[Collected data entries]

+ + +

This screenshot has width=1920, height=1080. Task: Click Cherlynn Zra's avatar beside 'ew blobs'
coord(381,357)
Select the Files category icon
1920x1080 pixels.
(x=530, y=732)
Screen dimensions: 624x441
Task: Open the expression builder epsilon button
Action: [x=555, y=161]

+ + +

__Task item__: Your answer must be every record above, set down exactly as written.

__Response__:
This screenshot has width=1920, height=1080. Task: Click Cherlynn Zra's avatar beside 'ew blobs'
coord(381,357)
Select the Files category icon
1920x1080 pixels.
(x=530, y=732)
Screen dimensions: 624x441
Task: Open the expression builder epsilon button
Action: [x=555, y=161]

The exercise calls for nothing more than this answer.